Текст для работы »
((

Вернулась Лида из роддома домой. Положила Петьку — так сына назвала — в давно еще заботливо купленную кроватку. Осмотрелась. Подошла она к окну — за ним все было, как раньше. Спешили куда-то люди, пели птицы, бегали и смеялись дети. А в кроватке лежал сын, который никогда не сядет, не встанет и не побежит.
Захлопнула Лида окно. И захлопнула свое сердце от этого чужого счастливого мира. Теперь ее мир — эта комната. Где недавно еще было легко. Где пели песни, пили и плясали. А теперь холодом дышали стены и тоннами давил потолок. Ее тюрьма.
Так будет всегда
В первые годы еще было терпимо. Петя просто лежал в своей кроватке и редко плакал. Конечно, с ним было сложнее, чем с обычными детьми. Он часто болел, и они нередко бывали в больнице. Но Лида других детей не знала. Он был худым и невесомым. И она без труда вывозила на улицу коляску и много гуляла с сыном.
Но это физически. А вот душа… Сначала душа ее на что-то надеялась. Лида пыталась заниматься с Петькой, но скоро стало ясно, что все это бессмысленно. Сын будет лежачим. И никогда не скажет ей: «Мама».
Заходили иногда подружки из «прошлой» жизни. А потом перестали. Теперь они друг друга не понимали. Исчезли из Лидиной жизни люди, исчезли праздники и гулянки. Осталось только: покормить, переодеть, дать лекарства, вывезти за улицу, упасть ночью в кровать, вспомнить Ивана и рыдать горячими, ненавидящими слезами. Вспомнить жалкую, слабую улыбку Пети в никуда и опять рыдать. И забыться к утру. Один день как две капли похож на другой. И так будет всегда.
Она даже просто выйти куда-то одна могла очень редко. Когда заходил посидеть с внуком старенький отец, Сергей Семенович. И эти короткие прогулки стали ее отдушиной.
Жить, стиснув зубы.
Шли годы… Отец Лиды совсем состарился, и ему самому нужен был уход. Она взяла его к себе, не могла разрываться на два дома. Теперь у нее на руках было два больных человека.
Петька вырос. Он так же лежал. И так же кормила она его с ложки и меняла памперсы. Только выйти с ним на улицу стало большой проблемой. В их старенькой пятиэтажке не было лифта, а в городке том о пандусах и доступной среде слышали только по телевизору. Инвалидов там видели мало.
Тяжело было и Сергею Семеновичу. Он почти уже не ходил. И не хотел.
Лида, стиснув зубы, тащила их на себе. То одного, то другого. Мозолистыми, мужскими стали ее руки. А ноги, под тяжестью, как будто вросли в землю. Она даже уже не плакала. Стала душа выжженной пустыней. Просто несла она на себе этот крест. Молча, никому не жалуясь. Изо дня в день. Это стало ее обыденностью, ее единственной реальностью. То, от чего сбежал Иван.
Отец жалел ее, как умел. И однажды сделал то, что казалось ему самым лучшим. Решил покончить с собой.

))

Предоставленные материалы »
((

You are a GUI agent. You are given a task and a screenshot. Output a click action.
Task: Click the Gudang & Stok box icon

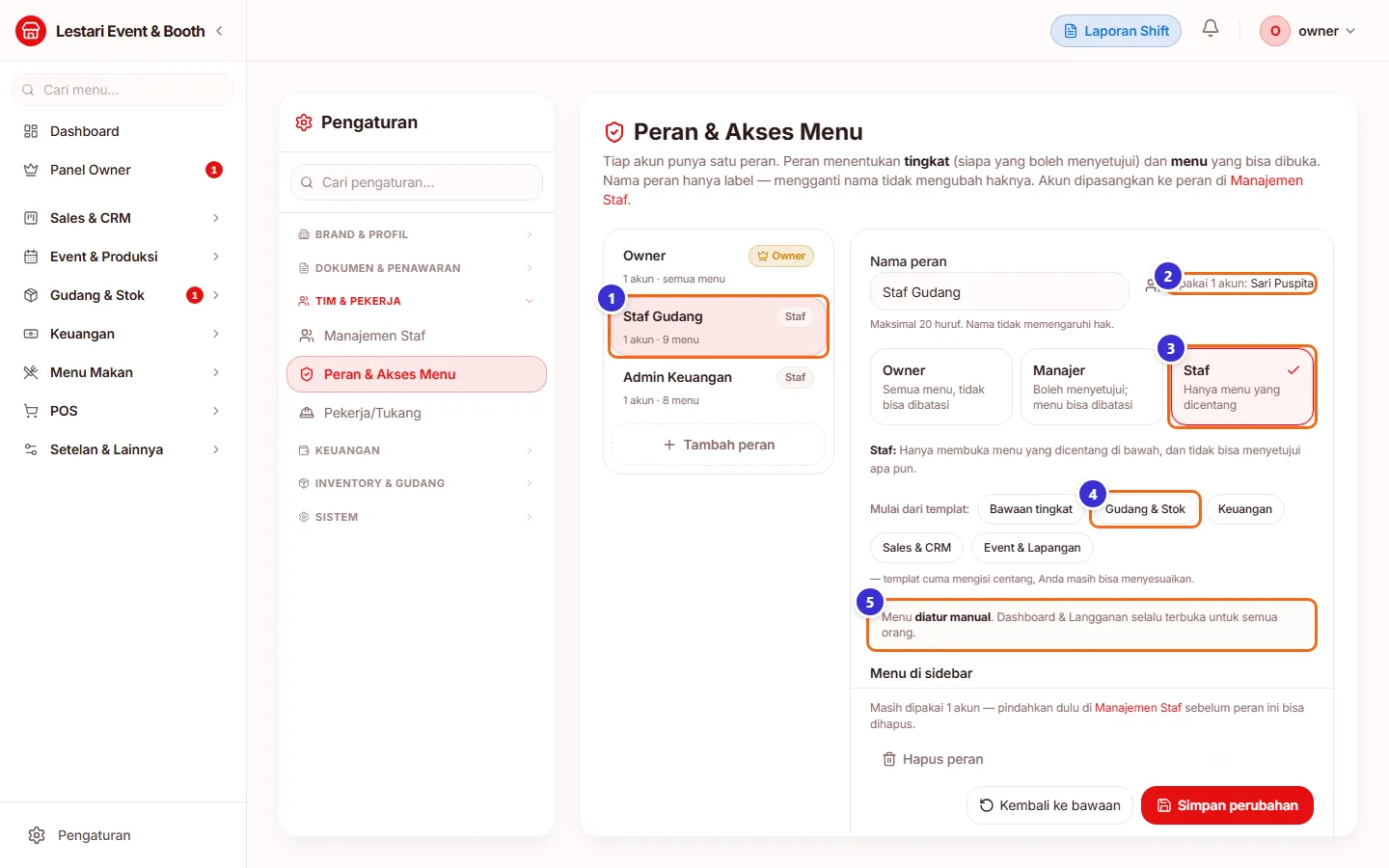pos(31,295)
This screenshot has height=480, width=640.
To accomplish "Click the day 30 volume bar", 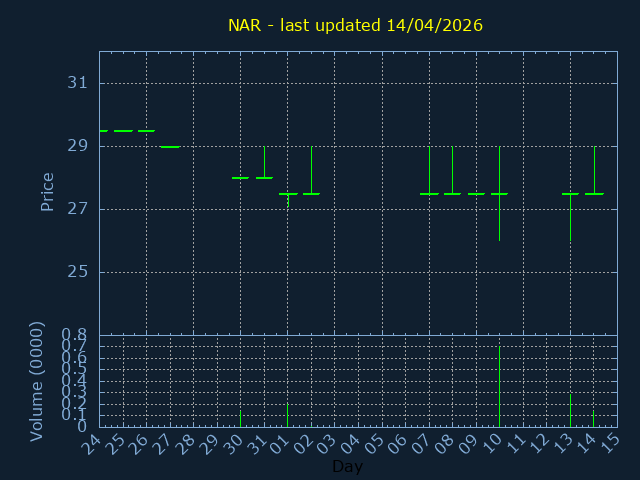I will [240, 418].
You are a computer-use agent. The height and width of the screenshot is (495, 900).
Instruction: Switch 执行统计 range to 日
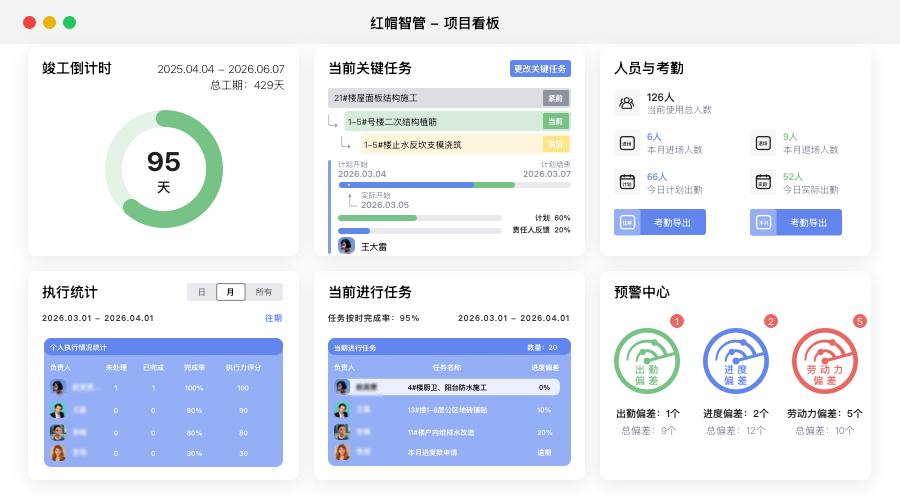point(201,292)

))

Задания »
- a) Определите, согласуются ли с отрывком три утверждения: (i) в первые годы Петя часто плакал; (ii) в доме, где жила Лида, не было лифта; (iii) Лида забрала отца жить к себе. На каждое ответьте «да» или «нет» и приведите точную цитату из отрывка, которая это решает.
- b) Повторите дословно фрагмент отрывка начиная со слов «Тяжело было и» вплоть до слов «покончить с собой.» включительно.
Записи никак не связаны с отрывком.

Ответы »
- a)
(i) Нет: «Петя просто лежал в своей кроватке и редко плакал».
(ii) Да: «В их старенькой пятиэтажке не было лифта».
(iii) Да: «Она взяла его к себе, не могла разрываться на два дома».

- b)
Тяжело было и Сергею Семеновичу. Он почти уже не ходил. И не хотел.
Лида, стиснув зубы, тащила их на себе. То одного, то другого. Мозолистыми, мужскими стали ее руки. А ноги, под тяжестью, как будто вросли в землю. Она даже уже не плакала. Стала душа выжженной пустыней. Просто несла она на себе этот крест. Молча, никому не жалуясь. Изо дня в день. Это стало ее обыденностью, ее единственной реальностью. То, от чего сбежал Иван.
Отец жалел ее, как умел. И однажды сделал то, что казалось ему самым лучшим. Решил покончить с собой.